• EXERCISE GOAL:
Starting with the line that holds "Open dropdown arrow next to Nordstrom URL", reproduce each line through the last one of the data, exactly as written. Pictures are not copied.
*** AVAILABLE DATA ***
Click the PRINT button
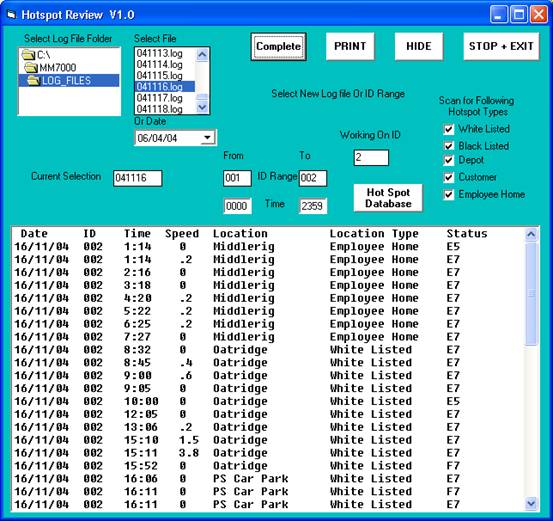This screenshot has height=521, width=553. (350, 46)
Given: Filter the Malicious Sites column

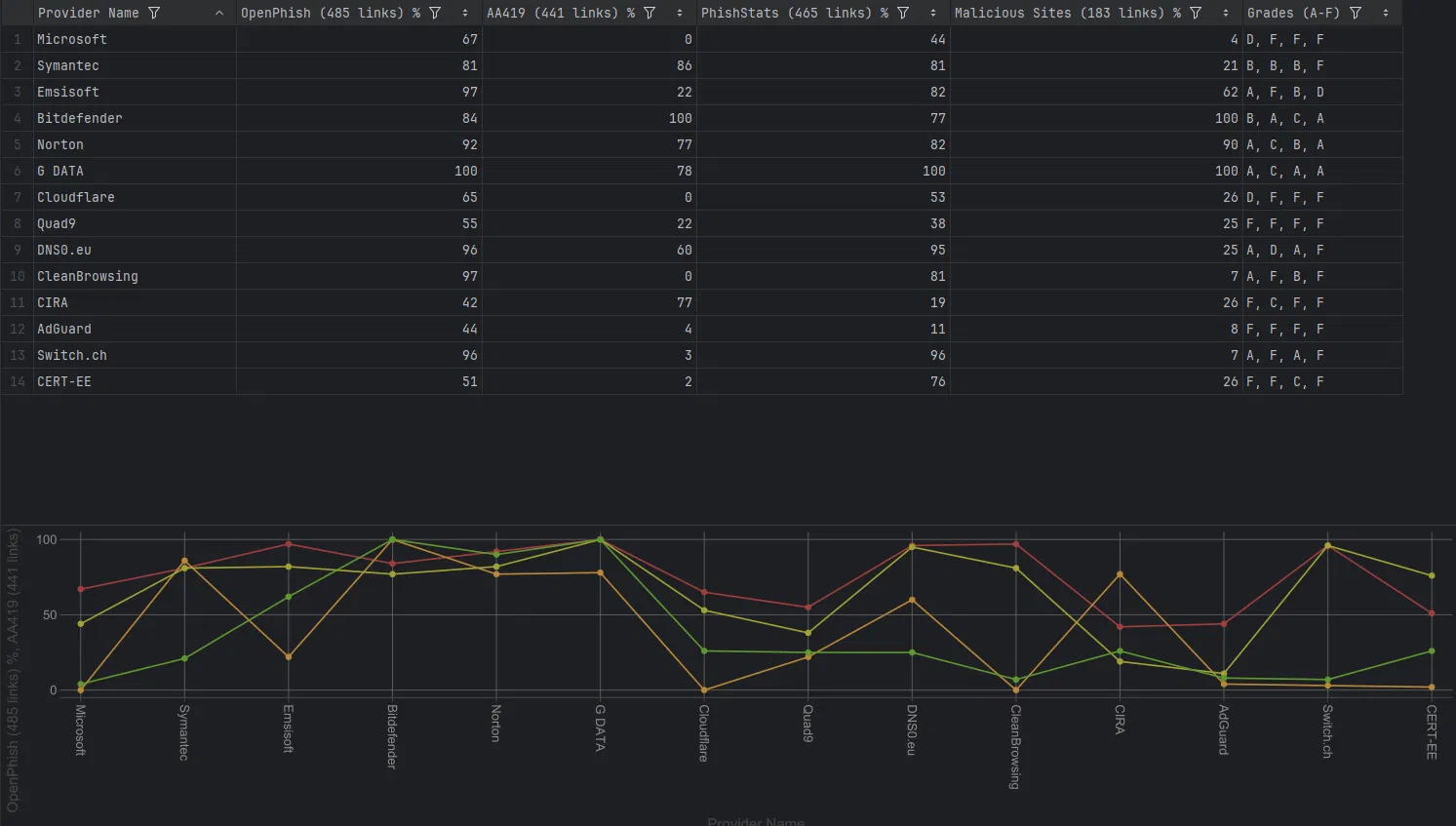Looking at the screenshot, I should pyautogui.click(x=1196, y=13).
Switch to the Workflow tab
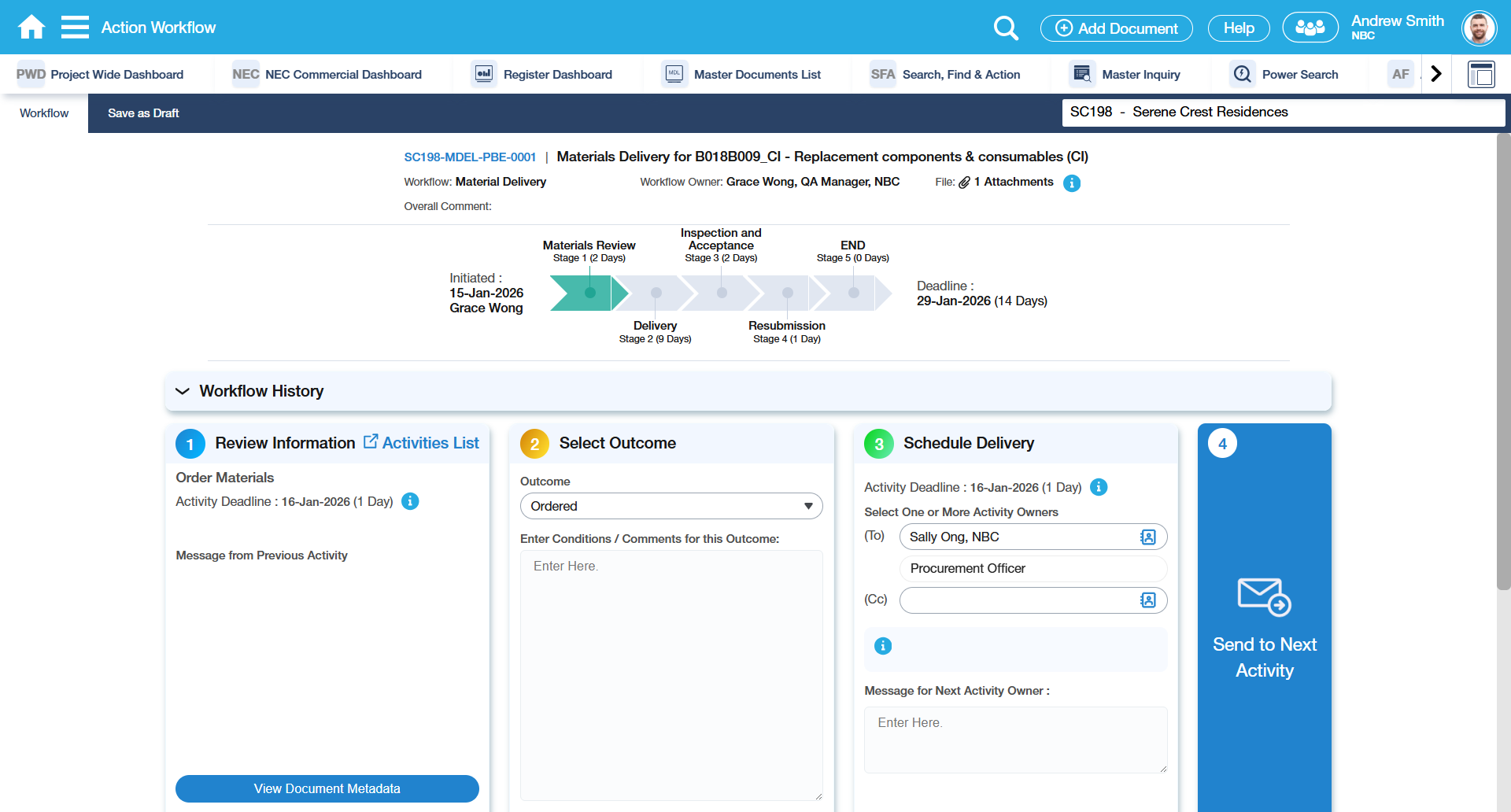1511x812 pixels. (x=44, y=113)
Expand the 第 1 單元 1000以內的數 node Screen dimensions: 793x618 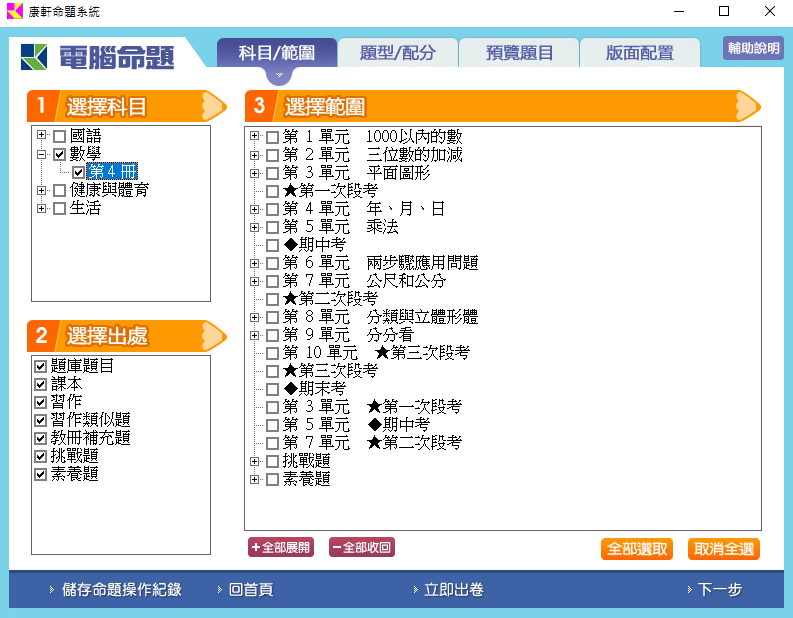tap(255, 136)
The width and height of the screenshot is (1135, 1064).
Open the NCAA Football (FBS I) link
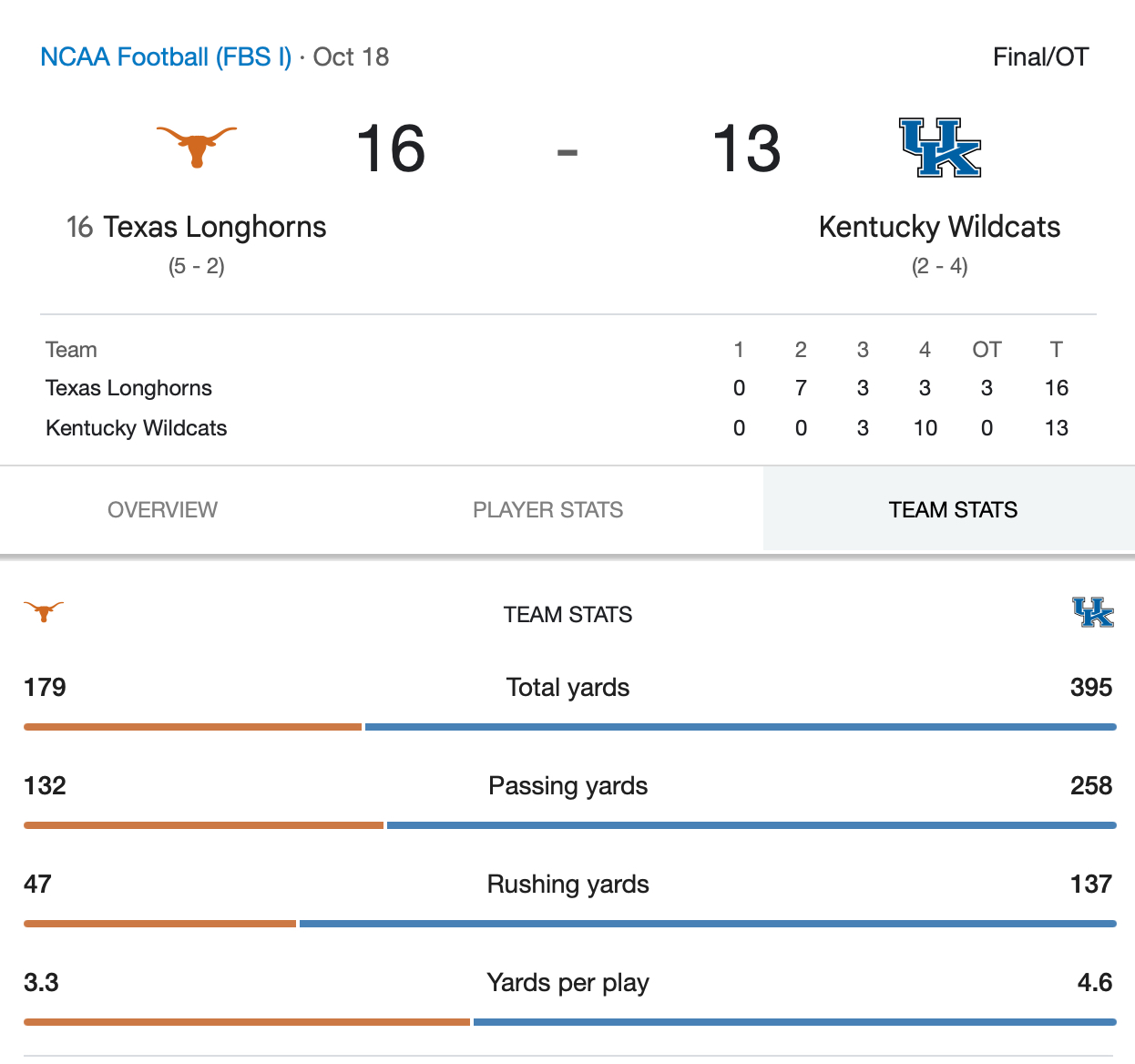coord(166,56)
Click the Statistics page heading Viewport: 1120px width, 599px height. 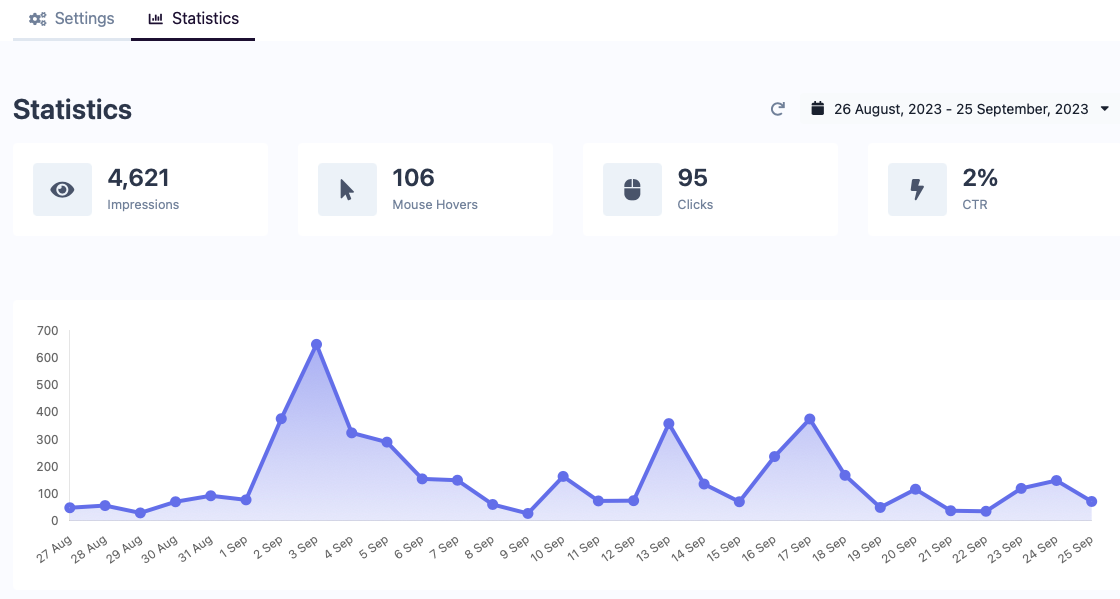pos(72,110)
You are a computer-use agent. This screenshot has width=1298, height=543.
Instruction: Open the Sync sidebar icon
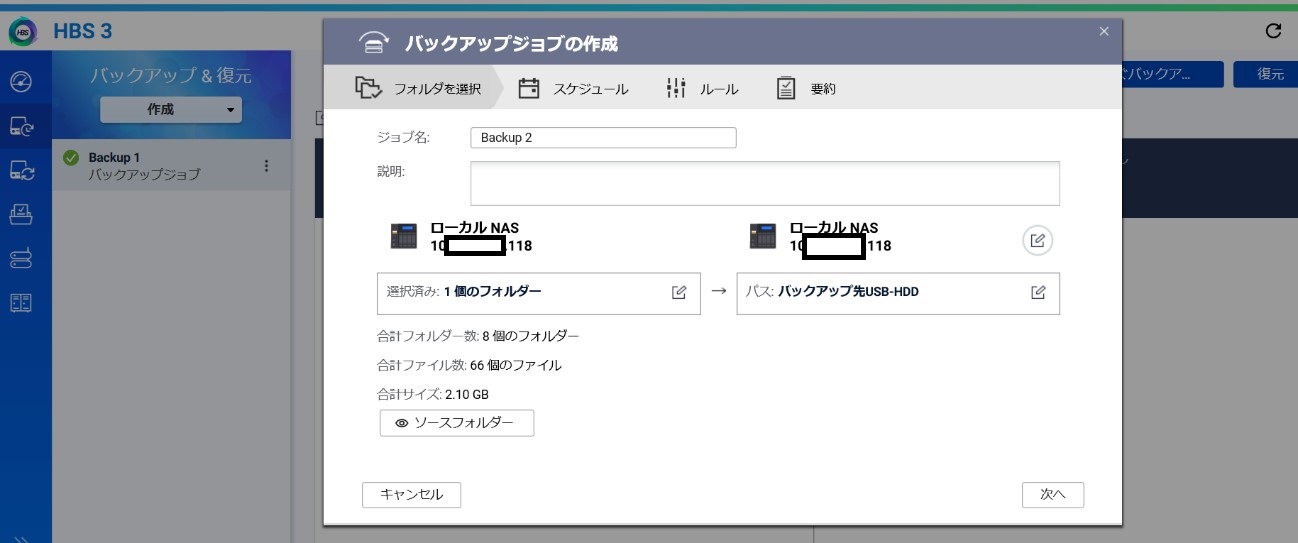point(21,170)
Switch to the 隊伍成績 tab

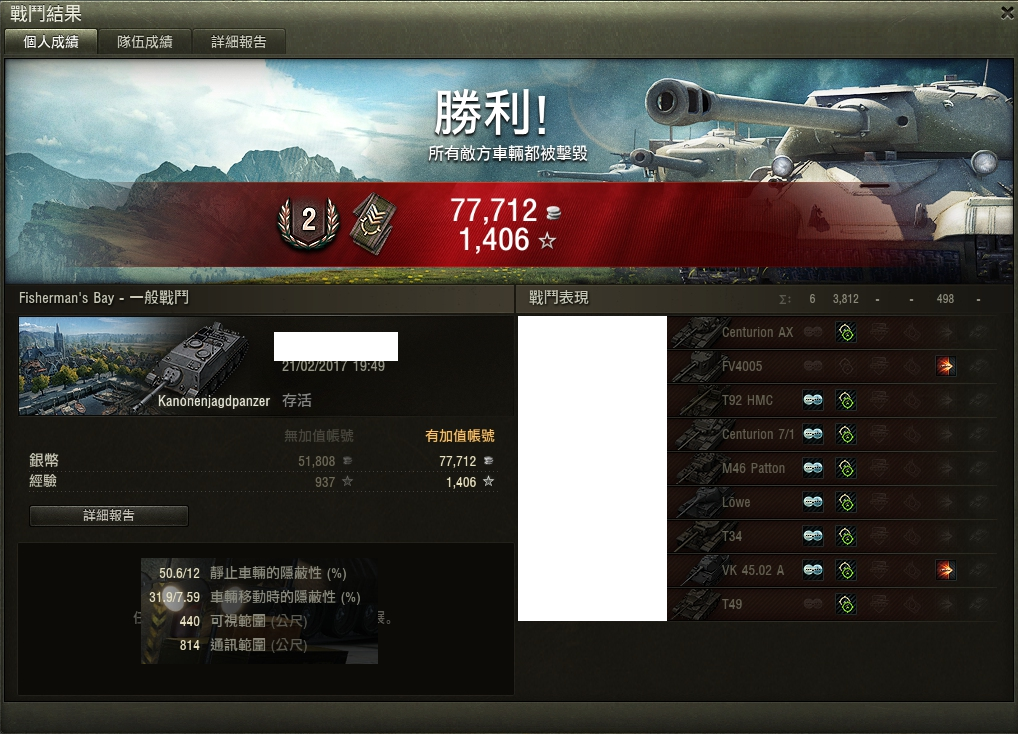tap(145, 42)
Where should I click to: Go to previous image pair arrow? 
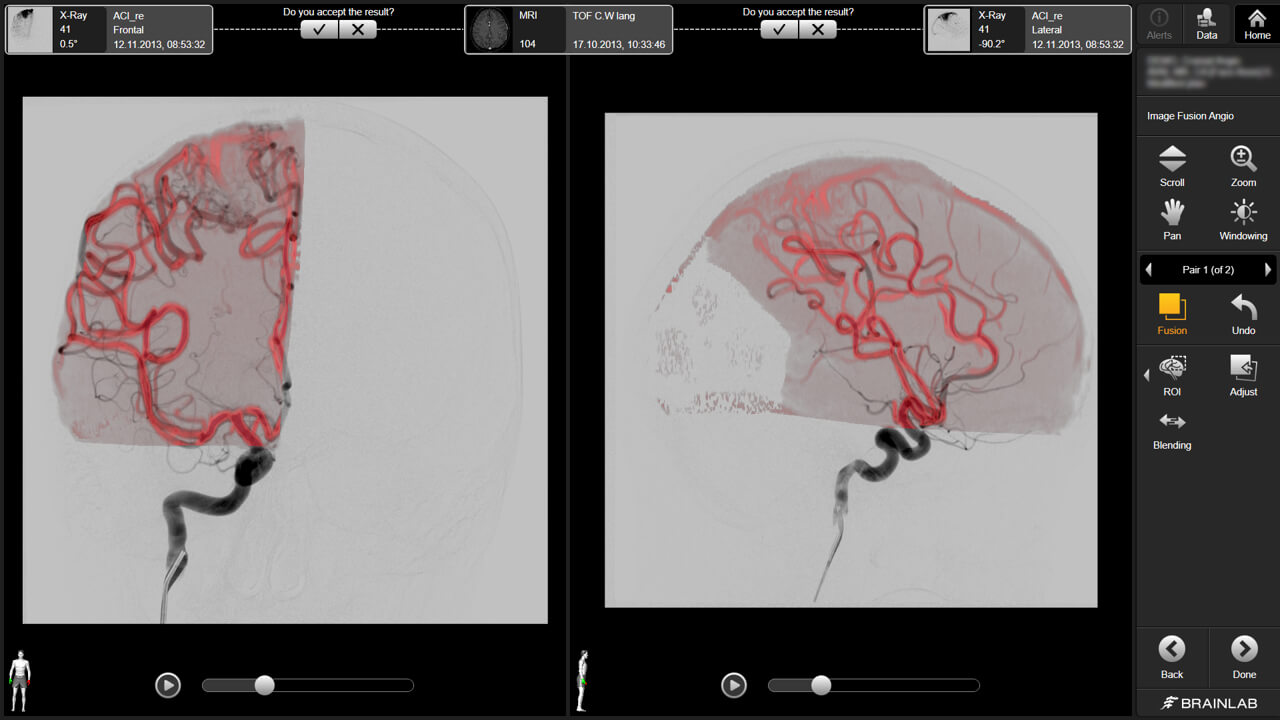coord(1148,270)
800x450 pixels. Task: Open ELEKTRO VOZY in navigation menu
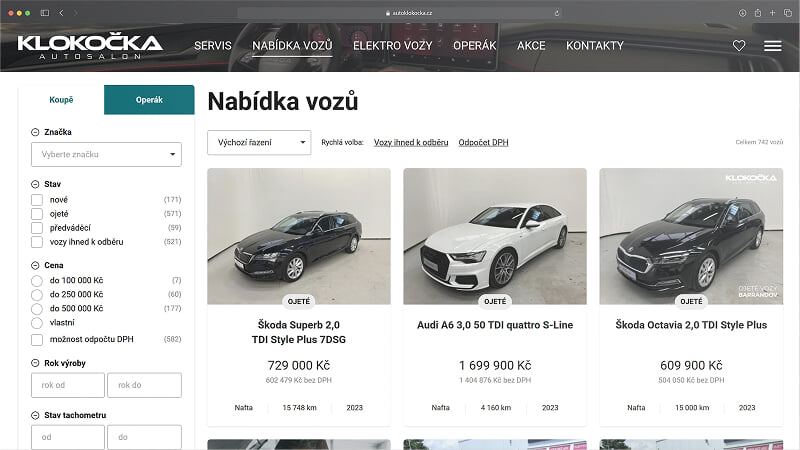[x=391, y=46]

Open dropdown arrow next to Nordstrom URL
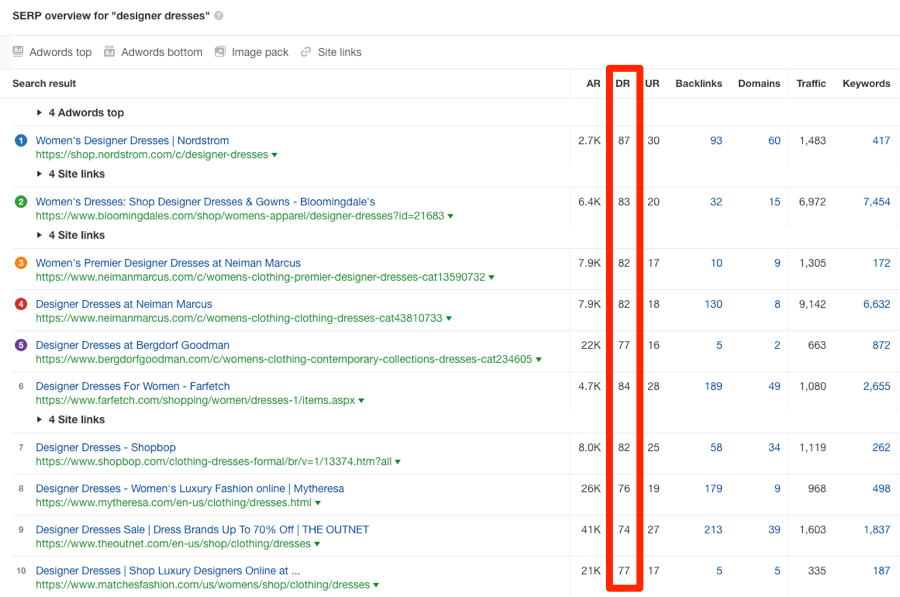point(274,155)
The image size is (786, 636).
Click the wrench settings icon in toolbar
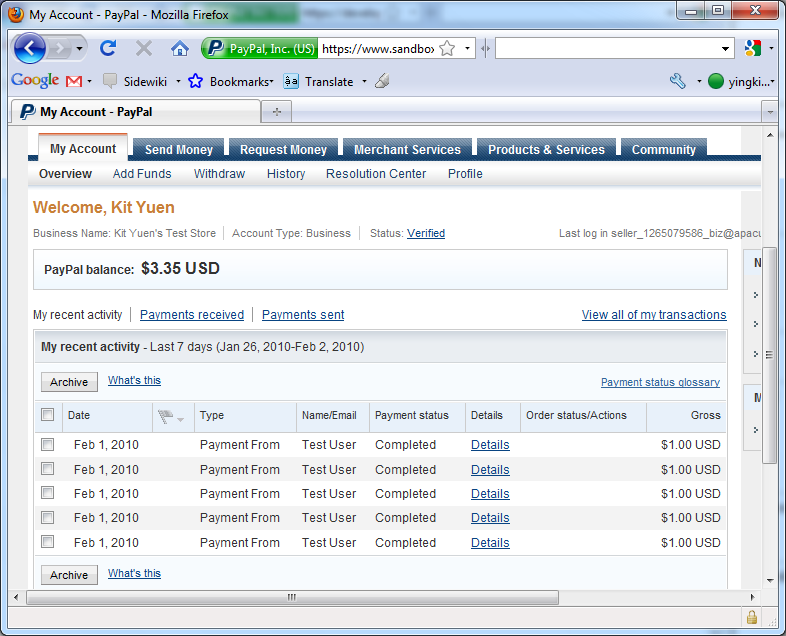pyautogui.click(x=677, y=81)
*** End of AVAILABLE DATA ***
• ANSWER SECTION:
Open dropdown arrow next to Nordstrom URL
point(274,155)
The image size is (786, 636).
Click the wrench settings icon in toolbar
pyautogui.click(x=677, y=81)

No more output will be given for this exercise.